# START OF Entries

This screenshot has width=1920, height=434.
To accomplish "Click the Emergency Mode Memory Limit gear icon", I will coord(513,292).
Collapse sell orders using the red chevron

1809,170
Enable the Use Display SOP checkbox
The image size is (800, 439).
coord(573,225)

# END OF Entries

Lay out the rows above as a Markdown table with two columns, Row and Line, numbering each non-blank line in order and leaving out the blank lines.

Finished exercise:
| Row | Line |
|---|---|
| 1 | This screenshot has width=1920, height=434. |
| 2 | To accomplish "Click the Emergency Mode Memory Limit gear icon", I will coord(513,292). |
| 3 | Collapse sell orders using the red chevron |
| 4 | 1809,170 |
| 5 | Enable the Use Display SOP checkbox |
| 6 | The image size is (800, 439). |
| 7 | coord(573,225) |